Или книжку какую редкую посмотреть, «Мотобол для чайников», или про игру в нарды, или «Введение в нейронавтику», так у Лужицкого легко найти, у него старший брат в центральном городском коллекторе служит, может достать. А тогда еще вот – мы поспорили про подоконники, я выиграл – и Лужицкий честно простоял все зимние каникулы на крыше. Я его простил уже на третьем дне, но он все равно отстоял, сказал, что он проспорил и будет выполнять условия пари, как настоящий кабальеро и джентльмено. Лужицкий превратился почти в сосульку, но все равно не сдался. Новый год пропустил. Братья Сиракузовы хотели его петардами обмотать и немного взорвать, да я отогнал. Это к делу, конечно, не относится, но все равно хорошо Лужицкого характеризует. Я его к.б. уважаю. И хотя мне совсем не хотелось в такую рань никуда идти, я обернулся прорезиненным плащом, вооружился ножницами, прицепил на спину крюк и двинул на проспект Бумажников.

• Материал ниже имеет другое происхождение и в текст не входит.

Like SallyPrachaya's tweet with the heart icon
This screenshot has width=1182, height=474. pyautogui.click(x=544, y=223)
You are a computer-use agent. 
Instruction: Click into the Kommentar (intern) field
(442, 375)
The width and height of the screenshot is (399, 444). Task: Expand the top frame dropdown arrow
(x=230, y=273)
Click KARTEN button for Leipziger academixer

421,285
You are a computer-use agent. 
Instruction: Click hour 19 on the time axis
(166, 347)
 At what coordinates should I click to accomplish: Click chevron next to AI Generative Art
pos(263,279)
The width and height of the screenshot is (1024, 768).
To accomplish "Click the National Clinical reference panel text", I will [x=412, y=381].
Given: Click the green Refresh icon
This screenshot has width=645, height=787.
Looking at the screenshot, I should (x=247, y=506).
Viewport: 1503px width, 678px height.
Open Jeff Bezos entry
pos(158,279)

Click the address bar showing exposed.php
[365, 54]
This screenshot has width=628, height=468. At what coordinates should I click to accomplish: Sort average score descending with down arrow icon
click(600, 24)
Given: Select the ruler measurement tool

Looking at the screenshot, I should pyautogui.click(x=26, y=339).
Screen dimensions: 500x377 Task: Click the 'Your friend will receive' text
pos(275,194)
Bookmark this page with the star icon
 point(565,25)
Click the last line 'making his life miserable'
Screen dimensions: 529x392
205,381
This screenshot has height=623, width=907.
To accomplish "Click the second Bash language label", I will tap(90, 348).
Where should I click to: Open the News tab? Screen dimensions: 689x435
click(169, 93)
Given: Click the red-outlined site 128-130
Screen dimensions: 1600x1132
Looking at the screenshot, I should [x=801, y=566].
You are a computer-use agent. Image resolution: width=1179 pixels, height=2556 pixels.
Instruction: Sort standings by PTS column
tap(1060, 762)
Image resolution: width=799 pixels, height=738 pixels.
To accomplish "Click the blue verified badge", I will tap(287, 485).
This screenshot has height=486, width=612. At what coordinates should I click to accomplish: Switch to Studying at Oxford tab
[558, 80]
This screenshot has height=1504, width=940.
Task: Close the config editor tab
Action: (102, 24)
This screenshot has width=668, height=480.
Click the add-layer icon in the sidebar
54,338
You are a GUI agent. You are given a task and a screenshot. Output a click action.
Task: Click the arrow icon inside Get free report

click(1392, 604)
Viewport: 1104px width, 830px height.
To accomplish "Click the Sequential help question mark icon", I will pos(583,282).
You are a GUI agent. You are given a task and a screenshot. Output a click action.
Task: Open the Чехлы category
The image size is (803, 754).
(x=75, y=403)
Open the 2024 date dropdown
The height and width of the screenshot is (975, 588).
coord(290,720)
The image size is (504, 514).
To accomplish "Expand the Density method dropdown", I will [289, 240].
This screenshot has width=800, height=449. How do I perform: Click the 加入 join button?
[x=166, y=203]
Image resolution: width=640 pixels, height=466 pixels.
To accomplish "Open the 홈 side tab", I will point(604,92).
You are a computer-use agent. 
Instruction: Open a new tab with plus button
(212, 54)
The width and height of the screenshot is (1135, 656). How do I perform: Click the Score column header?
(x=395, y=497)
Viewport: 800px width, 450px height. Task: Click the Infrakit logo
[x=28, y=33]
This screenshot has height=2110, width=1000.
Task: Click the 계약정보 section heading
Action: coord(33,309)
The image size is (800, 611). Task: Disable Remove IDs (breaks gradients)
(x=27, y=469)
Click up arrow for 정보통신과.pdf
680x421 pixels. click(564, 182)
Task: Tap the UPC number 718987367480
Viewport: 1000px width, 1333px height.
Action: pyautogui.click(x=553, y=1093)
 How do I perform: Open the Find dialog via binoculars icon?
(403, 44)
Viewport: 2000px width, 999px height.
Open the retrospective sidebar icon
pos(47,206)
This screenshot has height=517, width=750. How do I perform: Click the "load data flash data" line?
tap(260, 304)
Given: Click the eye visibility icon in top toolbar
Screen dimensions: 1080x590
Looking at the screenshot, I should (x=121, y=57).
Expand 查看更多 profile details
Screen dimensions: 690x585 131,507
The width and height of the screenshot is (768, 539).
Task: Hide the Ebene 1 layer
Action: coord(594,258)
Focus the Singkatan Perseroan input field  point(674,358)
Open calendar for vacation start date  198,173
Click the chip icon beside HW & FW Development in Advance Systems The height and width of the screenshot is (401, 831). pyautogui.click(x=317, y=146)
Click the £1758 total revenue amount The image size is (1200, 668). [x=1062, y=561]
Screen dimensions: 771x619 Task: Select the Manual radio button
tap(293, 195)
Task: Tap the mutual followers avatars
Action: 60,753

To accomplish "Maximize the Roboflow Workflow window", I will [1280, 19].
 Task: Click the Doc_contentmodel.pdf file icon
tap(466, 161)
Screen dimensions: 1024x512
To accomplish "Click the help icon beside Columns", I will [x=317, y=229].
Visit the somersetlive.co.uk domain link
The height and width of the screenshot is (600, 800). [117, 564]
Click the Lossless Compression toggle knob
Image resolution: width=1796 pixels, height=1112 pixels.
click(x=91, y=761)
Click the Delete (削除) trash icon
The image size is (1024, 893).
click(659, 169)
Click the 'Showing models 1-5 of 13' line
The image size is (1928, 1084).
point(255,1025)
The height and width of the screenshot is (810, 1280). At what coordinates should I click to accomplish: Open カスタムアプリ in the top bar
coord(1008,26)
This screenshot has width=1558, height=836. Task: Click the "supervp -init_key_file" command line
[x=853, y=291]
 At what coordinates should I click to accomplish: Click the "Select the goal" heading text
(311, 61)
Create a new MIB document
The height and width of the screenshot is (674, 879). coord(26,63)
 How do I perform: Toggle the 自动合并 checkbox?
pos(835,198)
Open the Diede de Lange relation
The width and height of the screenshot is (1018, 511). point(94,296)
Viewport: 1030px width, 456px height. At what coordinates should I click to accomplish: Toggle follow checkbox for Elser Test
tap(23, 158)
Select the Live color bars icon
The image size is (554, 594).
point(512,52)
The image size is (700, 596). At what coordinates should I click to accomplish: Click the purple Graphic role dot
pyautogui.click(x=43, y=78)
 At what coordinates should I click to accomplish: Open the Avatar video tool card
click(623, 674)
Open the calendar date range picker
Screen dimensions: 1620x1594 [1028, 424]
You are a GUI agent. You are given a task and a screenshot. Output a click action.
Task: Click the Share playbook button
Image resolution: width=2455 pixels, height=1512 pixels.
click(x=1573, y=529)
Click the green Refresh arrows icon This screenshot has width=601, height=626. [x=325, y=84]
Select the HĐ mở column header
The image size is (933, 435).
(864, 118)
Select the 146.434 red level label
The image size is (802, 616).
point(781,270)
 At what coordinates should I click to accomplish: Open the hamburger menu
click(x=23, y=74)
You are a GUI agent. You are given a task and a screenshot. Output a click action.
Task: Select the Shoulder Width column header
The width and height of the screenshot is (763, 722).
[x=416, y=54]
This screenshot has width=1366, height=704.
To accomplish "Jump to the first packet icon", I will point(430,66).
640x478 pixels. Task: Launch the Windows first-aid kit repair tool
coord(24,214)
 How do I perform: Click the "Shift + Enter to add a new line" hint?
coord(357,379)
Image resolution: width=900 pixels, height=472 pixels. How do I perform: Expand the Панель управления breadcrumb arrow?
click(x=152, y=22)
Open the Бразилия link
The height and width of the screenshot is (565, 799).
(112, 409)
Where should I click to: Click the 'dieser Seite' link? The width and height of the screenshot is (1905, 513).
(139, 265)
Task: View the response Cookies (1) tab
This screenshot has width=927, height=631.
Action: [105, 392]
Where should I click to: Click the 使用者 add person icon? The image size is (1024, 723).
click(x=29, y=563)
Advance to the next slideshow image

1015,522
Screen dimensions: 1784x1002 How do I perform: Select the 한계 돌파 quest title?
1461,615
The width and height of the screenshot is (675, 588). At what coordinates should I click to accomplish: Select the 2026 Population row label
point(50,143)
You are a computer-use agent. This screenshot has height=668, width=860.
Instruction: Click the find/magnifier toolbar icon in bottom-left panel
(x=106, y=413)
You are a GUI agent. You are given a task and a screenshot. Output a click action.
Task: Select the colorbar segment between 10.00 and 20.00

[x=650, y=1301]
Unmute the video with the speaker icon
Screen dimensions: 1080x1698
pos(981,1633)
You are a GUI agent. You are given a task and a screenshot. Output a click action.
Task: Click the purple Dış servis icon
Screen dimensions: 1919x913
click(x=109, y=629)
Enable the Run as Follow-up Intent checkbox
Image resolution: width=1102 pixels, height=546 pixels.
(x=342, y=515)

Лужицкий отрабатывает в велосипедной команде, это не самая веселая отработка, если честно. В коллекторе сидеть лучше, спокойнее, во всяком случае, и мозг развивается. И не так глупо, как велосипедить. Но деваться некуда. Я поскреб лоб ногтем и начал отрабатывать.
Первый велосипед был детским, это считалось хорошей приметой. Трехколесный, синий, закрученный практически в спираль, он лежал возле Четвертого переулка и печально поскрипывал педалями, наверное, скучая о хозяине. Я поднял его, свернул в кольцо, смял в компактный железный ком, нацепил на крюк, пошагал дальше по аллее.
Метров через пятнадцать лежала уже серьезная спортивная машина, сейчас таких осталось совсем мало. Моноамортизатор сзади, пневмовилка спереди, передачи, шестеренки, цепь с резиновыми втулками. И все в чрезвычайно плачевном состоянии, разорвано, скрючено… Потратил на него почти пять минут, приложил усилия – велосипед наполовину состоял из прочнолегких сплавов, поликарбона и модифицированной резины, сплавы гнулись туго, поликарбон вообще не гнулся, резина растягивалась, пришлось пустить в ход ножницы. Настриг байк на несколько больших кусков без надежды на восстановление, насадил на крюк и продолжил обход.
Велосипеды встречались один за другим, по аллеям проспекта Бумажников любили кататься, многие просто гоняли, другие ехали на работу. И те и другие старались чересчур, компенсаторами, разумеется, не пользовались, техника не выдерживала, даже самая лучшая. Поэтому утренняя аллея проспекта Бумажников походила на настоящее велосипедное кладбище, не знаю, есть ли такие, наверное, есть.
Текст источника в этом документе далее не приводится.